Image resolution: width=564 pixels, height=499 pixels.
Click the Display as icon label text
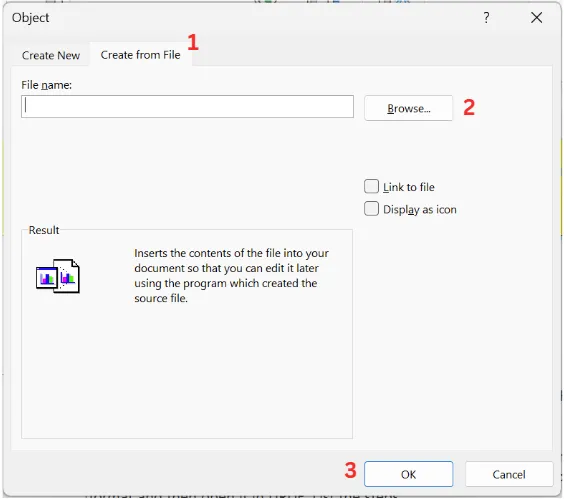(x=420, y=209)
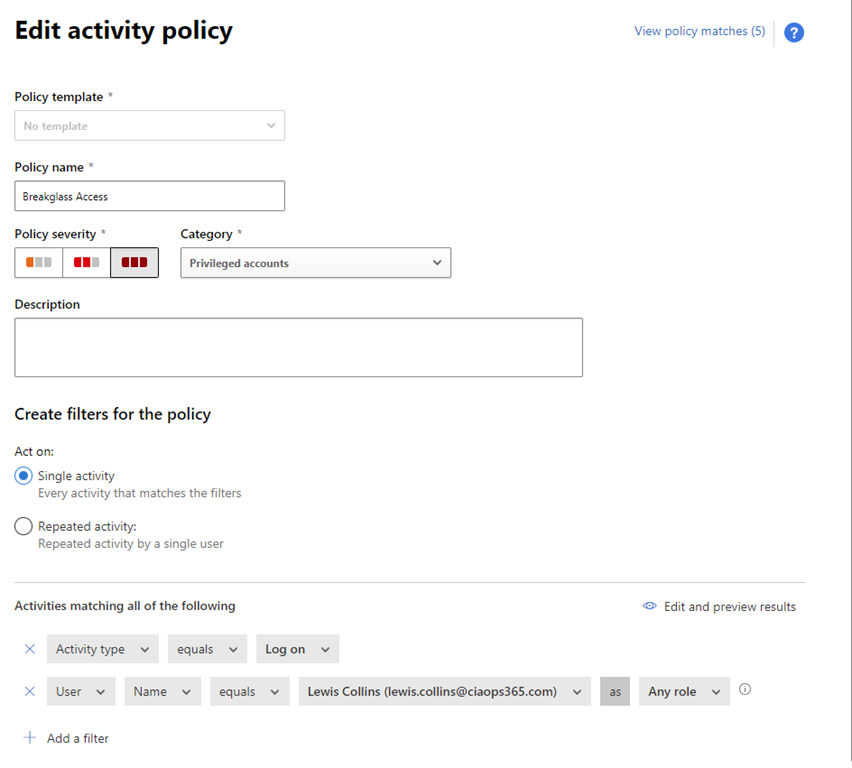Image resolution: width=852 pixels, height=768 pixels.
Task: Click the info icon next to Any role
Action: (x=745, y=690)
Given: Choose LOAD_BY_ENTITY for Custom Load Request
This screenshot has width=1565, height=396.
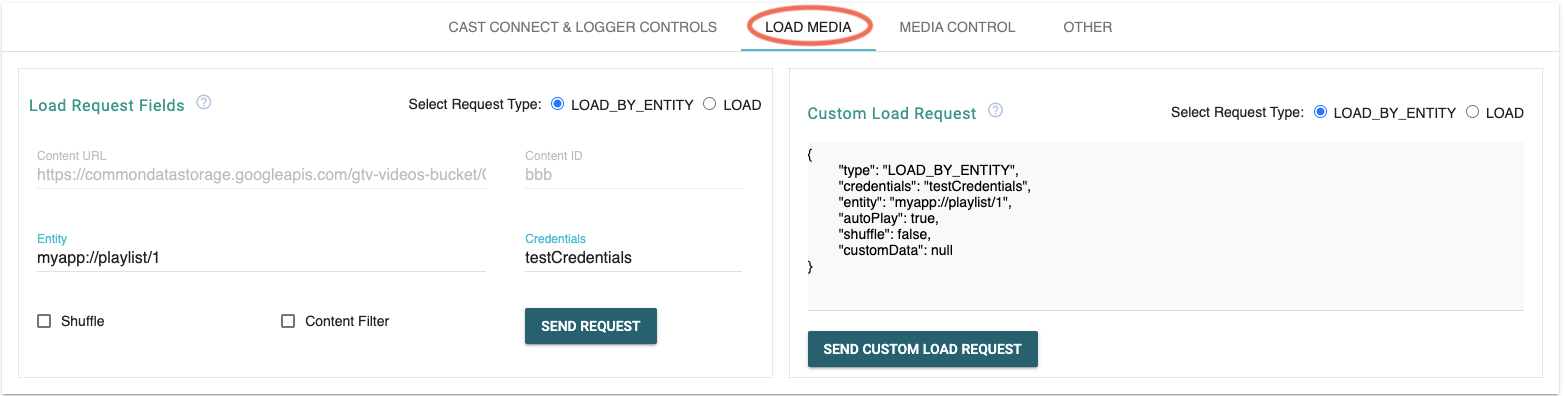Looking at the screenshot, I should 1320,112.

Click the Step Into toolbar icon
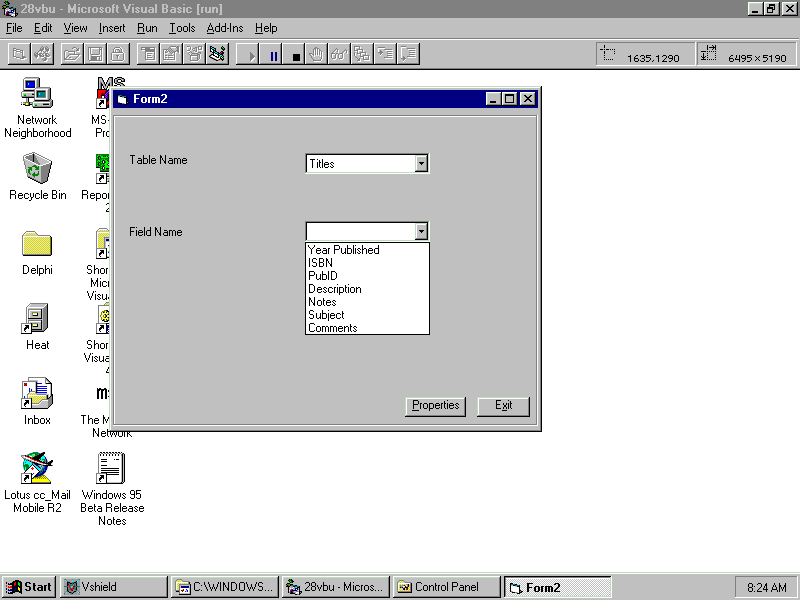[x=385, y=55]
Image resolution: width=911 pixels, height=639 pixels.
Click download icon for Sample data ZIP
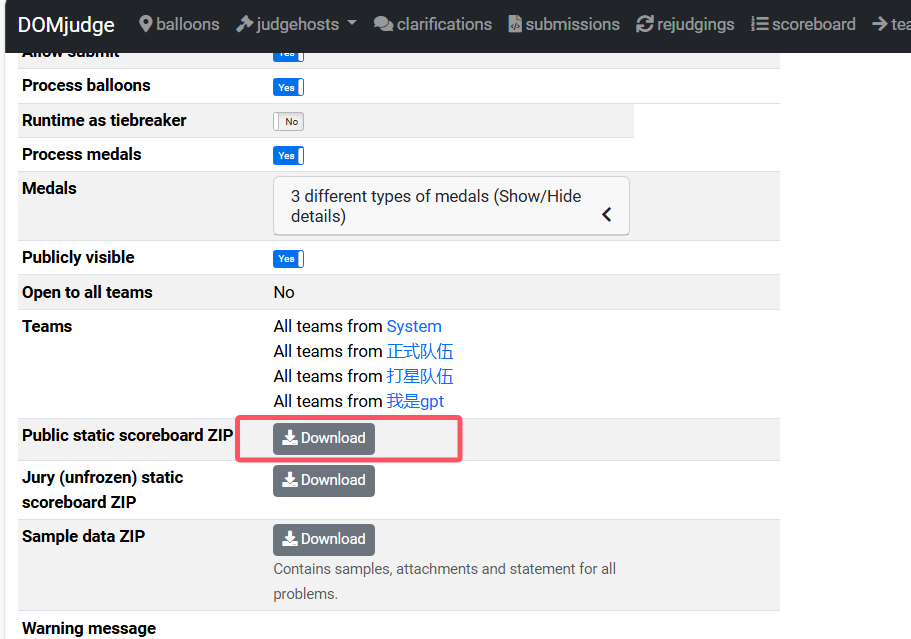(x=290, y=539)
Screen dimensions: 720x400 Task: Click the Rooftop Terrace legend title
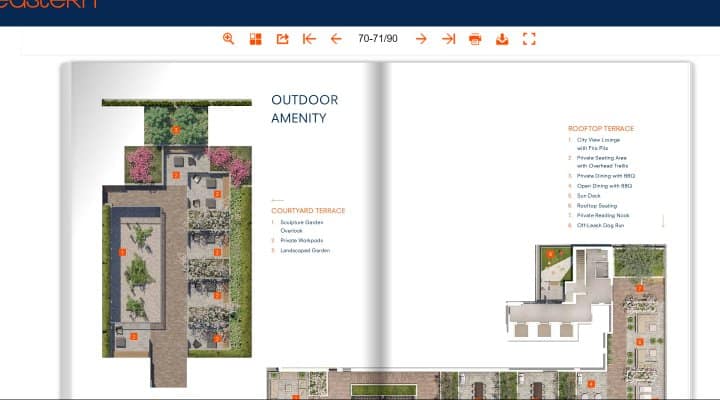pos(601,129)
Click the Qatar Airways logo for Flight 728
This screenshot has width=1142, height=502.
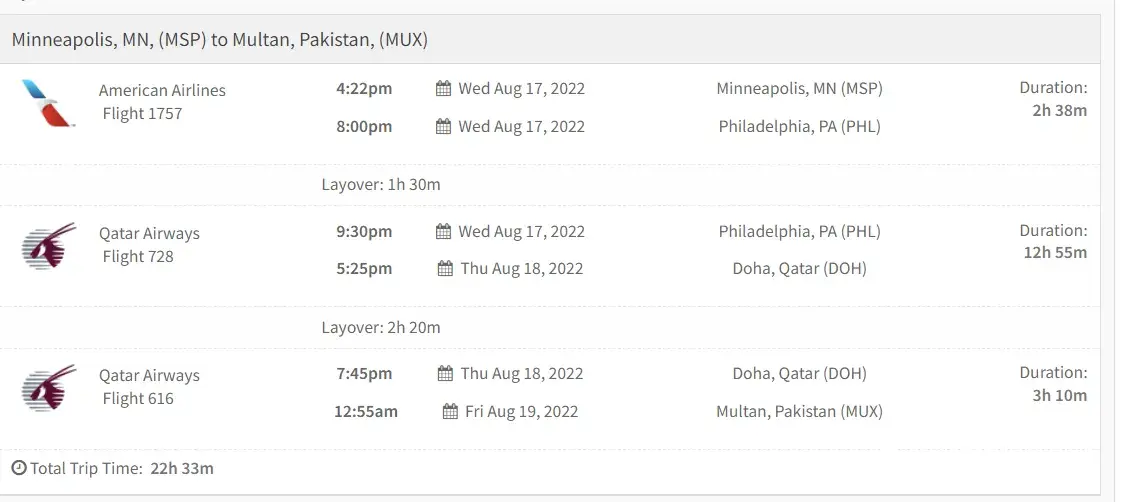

---

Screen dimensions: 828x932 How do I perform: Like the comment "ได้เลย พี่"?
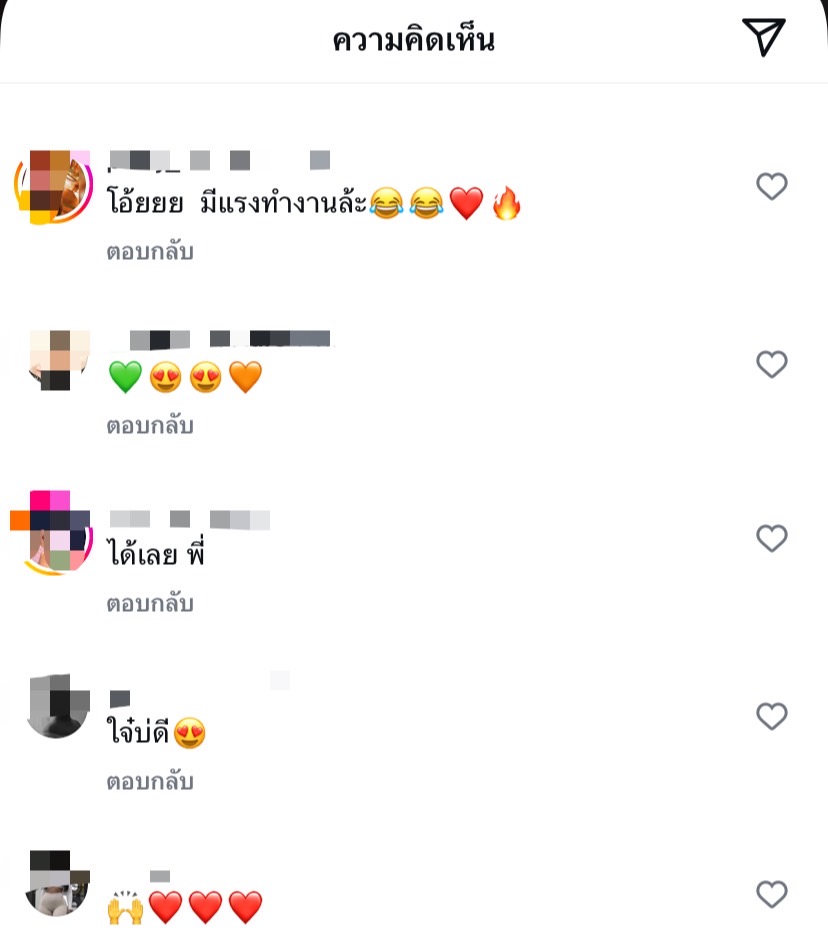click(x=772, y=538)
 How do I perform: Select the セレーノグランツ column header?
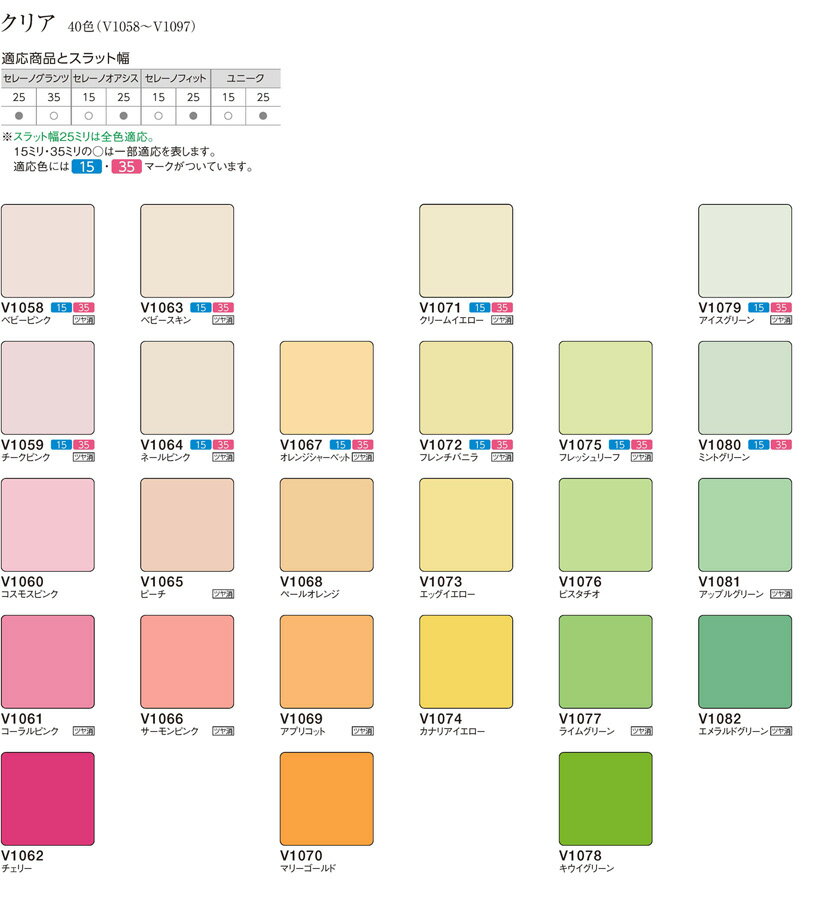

---

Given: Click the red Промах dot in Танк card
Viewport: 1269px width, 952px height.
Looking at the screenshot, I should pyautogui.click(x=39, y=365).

Problem details: Set the pictures aside and retype exactly the lines above from the line with "Click the Step Into toolbar icon" to the line with "This screenshot has width=1142, height=502.", both included, adding no others.

Answer box:
Click the Step Into toolbar icon
[x=385, y=55]
Image resolution: width=911 pixels, height=639 pixels.
Click download icon for Sample data ZIP
(x=290, y=539)
Screen dimensions: 720x400 Task: Click the Rooftop Terrace legend title
pos(601,129)
Click the Qatar Airways logo for Flight 728
This screenshot has width=1142, height=502.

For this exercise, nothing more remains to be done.